Start of TASK DATA

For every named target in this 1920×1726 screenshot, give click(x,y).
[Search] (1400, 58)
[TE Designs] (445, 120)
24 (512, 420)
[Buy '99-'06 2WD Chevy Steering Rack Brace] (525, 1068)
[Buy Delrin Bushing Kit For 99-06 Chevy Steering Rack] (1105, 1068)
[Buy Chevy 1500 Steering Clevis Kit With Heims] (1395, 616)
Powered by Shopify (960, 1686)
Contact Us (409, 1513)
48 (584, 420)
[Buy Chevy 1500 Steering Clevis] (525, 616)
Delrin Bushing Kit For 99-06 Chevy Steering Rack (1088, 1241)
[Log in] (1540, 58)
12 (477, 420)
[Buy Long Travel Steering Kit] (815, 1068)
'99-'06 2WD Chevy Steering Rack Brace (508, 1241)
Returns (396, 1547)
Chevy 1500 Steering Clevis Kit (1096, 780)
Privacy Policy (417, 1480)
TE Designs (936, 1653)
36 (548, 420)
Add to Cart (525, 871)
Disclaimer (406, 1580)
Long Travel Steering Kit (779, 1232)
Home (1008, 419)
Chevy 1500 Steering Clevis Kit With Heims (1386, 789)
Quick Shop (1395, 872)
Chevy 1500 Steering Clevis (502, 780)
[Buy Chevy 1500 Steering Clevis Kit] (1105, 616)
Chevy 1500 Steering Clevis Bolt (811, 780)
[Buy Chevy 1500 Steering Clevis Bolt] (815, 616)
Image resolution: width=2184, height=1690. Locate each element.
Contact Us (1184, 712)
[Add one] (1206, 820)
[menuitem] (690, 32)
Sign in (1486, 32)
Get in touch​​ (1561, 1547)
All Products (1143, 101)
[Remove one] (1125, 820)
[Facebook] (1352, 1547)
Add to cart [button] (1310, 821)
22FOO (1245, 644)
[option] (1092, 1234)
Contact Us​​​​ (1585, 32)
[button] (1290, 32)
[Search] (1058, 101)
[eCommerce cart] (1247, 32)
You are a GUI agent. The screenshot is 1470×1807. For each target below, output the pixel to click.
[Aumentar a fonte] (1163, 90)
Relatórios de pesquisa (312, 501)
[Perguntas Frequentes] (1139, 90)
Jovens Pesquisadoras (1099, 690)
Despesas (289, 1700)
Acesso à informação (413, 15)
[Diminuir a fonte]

End of TASK DATA

Repeat the listing exactly, leaving nothing out.

For every named target in this 1920×1726 screenshot, give click(x,y).
[Search] (1400, 58)
[TE Designs] (445, 120)
24 (512, 420)
[Buy '99-'06 2WD Chevy Steering Rack Brace] (525, 1068)
[Buy Delrin Bushing Kit For 99-06 Chevy Steering Rack] (1105, 1068)
[Buy Chevy 1500 Steering Clevis Kit With Heims] (1395, 616)
Powered by Shopify (960, 1686)
Contact Us (409, 1513)
48 (584, 420)
[Buy Chevy 1500 Steering Clevis] (525, 616)
Delrin Bushing Kit For 99-06 Chevy Steering Rack (1088, 1241)
[Log in] (1540, 58)
12 (477, 420)
[Buy Long Travel Steering Kit] (815, 1068)
'99-'06 2WD Chevy Steering Rack Brace (508, 1241)
Returns (396, 1547)
Chevy 1500 Steering Clevis Kit (1096, 780)
Privacy Policy (417, 1480)
TE Designs (936, 1653)
36 (548, 420)
Add to Cart (525, 871)
Disclaimer (406, 1580)
Long Travel Steering Kit (779, 1232)
Home (1008, 419)
Chevy 1500 Steering Clevis Kit With Heims (1386, 789)
Quick Shop (1395, 872)
Chevy 1500 Steering Clevis (502, 780)
[Buy Chevy 1500 Steering Clevis Kit] (1105, 616)
Chevy 1500 Steering Clevis Bolt (811, 780)
[Buy Chevy 1500 Steering Clevis Bolt] (815, 616)
Image resolution: width=2184, height=1690. Locate each element.
Contact Us (1184, 712)
[Add one] (1206, 820)
[menuitem] (690, 32)
Sign in (1486, 32)
Get in touch​​ (1561, 1547)
All Products (1143, 101)
[Remove one] (1125, 820)
[Facebook] (1352, 1547)
Add to cart [button] (1310, 821)
22FOO (1245, 644)
[option] (1092, 1234)
Contact Us​​​​ (1585, 32)
[button] (1290, 32)
[Search] (1058, 101)
[eCommerce cart] (1247, 32)
You are a GUI agent. The screenshot is 1470×1807. For each target below, output the pixel to click.
[Aumentar a fonte] (1163, 90)
Relatórios de pesquisa (312, 501)
[Perguntas Frequentes] (1139, 90)
Jovens Pesquisadoras (1099, 690)
Despesas (289, 1700)
Acesso à informação (413, 15)
[Diminuir a fonte]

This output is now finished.